### Quoted passage
◇ ◇ ◇ ◇
It’s hard to imagine a Dickens novel as a stage play. Aren’t they just interminable? Didn’t he string them out to fill the magazines he published them in? The Victorians could do a cracking box set, yes, but a night out?

But Dickens was theatrical to his fingertips. He literally gigged himself to death travelling around acting out his most famous scenes. Coincidentally, given that Hard Times is his ‘Preston novel’, his final reading outside London was in Bolton where he insisted on performing even though he’d had a stroke in Chester a few days before. Even then he carried on up to Preston before being sent home by his doctor.

So it’s no surprise that Deborah McAndrew has found in Hard Times a core of wonderfully dramatic scenes. We follow two ‘families’, each headed by a Victorian patriarch. Mr Gradgrind believes in ‘facts’ rather than ‘fancy’ and brings up his two children Louisa and Tom on these principles, as well taking in Sissy, an orphan from a visiting circus. Mr Bounderby is a self-made man who (in the words of the old joke) worships his creator, and is ministered to by Mrs Sparsit, a genteel lady come down in the world. In due course, he marries Louisa. But all is not as it seems; their austere upbringing does not serve the Gradgrinds well, and Bounderby’s bluster cannot cover the real story of his origins.

What makes this production sing (literally) is the realisation that there is a third, kinder, family as well – the circus folk from whom Sissy comes. In McAndrew’s version they are a far greater presence than they are in the novel. As well as offering an alternative form of social organisation, the clowns, stiltwalkers, strongmen, snakecharmers and fireeaters liven up proceedings wonderfully well. In the process, they give us something far nearer to the carnival barker aspect of Dickens’s authorial voice than a more conventional single narrator might. Add to that the fact that the performers inhabit multiple roles as well as playing a variety of instruments from tablas to trombones, and you have a tight and engaging ensemble production. If the drama doesn’t get you, the bonhomie will.
◇ ◇ ◇ ◇
### Dataset rows

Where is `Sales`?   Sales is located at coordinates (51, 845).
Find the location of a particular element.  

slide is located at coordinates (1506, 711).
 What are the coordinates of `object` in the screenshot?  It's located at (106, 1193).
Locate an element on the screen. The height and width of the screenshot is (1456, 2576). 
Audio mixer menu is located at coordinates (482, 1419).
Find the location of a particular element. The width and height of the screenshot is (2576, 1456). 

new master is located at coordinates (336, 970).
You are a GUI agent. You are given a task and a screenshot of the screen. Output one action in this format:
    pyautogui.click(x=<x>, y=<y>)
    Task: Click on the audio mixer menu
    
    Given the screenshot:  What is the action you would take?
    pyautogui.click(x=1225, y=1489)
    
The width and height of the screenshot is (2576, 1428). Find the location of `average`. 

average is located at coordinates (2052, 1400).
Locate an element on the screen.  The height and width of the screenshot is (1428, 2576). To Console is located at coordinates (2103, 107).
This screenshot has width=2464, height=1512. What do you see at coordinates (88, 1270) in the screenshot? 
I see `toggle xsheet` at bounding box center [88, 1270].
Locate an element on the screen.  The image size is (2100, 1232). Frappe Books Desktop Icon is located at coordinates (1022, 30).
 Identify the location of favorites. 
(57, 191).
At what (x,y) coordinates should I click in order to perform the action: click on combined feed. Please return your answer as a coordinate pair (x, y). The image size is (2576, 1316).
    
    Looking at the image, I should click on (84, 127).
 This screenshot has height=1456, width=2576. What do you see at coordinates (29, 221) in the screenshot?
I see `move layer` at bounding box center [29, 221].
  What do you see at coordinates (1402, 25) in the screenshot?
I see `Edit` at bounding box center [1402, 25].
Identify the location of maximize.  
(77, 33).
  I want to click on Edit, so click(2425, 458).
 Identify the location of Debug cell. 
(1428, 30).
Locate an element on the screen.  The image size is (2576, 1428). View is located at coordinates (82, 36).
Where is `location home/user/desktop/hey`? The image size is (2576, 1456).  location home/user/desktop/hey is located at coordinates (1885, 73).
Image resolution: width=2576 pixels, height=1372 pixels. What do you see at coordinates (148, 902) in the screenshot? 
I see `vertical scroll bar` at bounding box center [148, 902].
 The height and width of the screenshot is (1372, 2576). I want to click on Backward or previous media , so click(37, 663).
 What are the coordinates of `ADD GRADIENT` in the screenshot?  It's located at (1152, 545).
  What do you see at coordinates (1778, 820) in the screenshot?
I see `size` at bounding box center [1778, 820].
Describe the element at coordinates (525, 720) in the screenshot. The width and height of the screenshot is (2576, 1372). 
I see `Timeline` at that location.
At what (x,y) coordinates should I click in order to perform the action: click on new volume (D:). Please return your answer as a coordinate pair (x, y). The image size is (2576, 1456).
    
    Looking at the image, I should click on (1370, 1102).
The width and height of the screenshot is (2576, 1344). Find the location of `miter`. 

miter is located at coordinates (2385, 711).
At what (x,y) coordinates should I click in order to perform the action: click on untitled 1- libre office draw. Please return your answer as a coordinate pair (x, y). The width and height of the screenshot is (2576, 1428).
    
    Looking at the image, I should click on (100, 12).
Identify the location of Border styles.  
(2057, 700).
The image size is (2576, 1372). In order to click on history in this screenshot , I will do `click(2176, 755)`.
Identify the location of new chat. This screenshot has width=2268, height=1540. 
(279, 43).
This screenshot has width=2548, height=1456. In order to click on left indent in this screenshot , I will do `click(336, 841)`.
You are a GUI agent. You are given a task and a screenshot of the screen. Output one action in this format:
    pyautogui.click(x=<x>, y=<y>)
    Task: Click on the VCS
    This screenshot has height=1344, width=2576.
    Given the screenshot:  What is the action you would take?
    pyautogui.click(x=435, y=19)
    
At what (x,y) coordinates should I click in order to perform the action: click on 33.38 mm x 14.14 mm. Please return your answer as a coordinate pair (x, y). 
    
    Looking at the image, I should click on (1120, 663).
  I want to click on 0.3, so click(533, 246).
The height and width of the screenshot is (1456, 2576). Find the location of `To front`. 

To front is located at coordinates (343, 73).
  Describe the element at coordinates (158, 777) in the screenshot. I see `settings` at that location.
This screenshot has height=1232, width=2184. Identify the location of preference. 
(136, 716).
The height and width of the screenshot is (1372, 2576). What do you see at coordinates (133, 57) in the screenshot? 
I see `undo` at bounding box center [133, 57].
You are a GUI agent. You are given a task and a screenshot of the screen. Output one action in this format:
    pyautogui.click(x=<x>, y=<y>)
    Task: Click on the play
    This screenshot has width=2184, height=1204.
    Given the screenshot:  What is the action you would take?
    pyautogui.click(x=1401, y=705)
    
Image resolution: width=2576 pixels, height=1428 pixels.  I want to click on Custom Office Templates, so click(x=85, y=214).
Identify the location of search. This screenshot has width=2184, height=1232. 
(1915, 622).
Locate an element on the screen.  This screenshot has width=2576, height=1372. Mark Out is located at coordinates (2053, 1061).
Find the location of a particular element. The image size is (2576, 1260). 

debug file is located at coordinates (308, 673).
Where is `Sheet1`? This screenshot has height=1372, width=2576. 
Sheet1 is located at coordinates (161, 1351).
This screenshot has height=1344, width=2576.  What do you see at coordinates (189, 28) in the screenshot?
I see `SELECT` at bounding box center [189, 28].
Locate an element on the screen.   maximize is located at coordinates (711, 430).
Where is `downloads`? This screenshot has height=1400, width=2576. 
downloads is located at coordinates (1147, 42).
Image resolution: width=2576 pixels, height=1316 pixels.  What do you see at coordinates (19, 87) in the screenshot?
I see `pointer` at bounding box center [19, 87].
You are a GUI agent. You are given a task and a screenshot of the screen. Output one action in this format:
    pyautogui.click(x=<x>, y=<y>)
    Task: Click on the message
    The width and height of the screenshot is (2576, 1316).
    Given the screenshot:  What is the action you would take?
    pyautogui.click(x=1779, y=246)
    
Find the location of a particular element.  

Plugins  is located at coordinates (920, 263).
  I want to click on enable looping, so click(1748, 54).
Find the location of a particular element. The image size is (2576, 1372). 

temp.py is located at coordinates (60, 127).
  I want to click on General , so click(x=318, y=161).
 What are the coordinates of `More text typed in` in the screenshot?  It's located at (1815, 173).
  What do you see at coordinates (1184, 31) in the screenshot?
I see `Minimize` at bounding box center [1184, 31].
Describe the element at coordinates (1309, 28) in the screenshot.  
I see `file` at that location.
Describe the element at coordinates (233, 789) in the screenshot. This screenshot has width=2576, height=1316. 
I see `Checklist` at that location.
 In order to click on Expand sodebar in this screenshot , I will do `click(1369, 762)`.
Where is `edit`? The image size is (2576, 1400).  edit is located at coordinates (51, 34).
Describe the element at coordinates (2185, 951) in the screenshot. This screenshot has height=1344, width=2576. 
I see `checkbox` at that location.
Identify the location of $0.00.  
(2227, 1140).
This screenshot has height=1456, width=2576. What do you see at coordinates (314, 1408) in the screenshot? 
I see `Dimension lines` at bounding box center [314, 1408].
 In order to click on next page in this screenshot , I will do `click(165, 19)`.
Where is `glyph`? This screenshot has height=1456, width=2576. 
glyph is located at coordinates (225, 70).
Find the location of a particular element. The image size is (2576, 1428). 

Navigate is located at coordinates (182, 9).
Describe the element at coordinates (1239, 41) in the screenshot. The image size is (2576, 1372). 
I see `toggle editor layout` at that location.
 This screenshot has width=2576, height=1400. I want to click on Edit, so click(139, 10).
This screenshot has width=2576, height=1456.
◇ ◇ ◇ ◇
### Exercise brief
From the review of the Hard Times stage production, list every kind of circus performer it names as livening up the proceedings.

### Finished answer
Clowns, stiltwalkers, strongmen, snakecharmers, and fireeaters.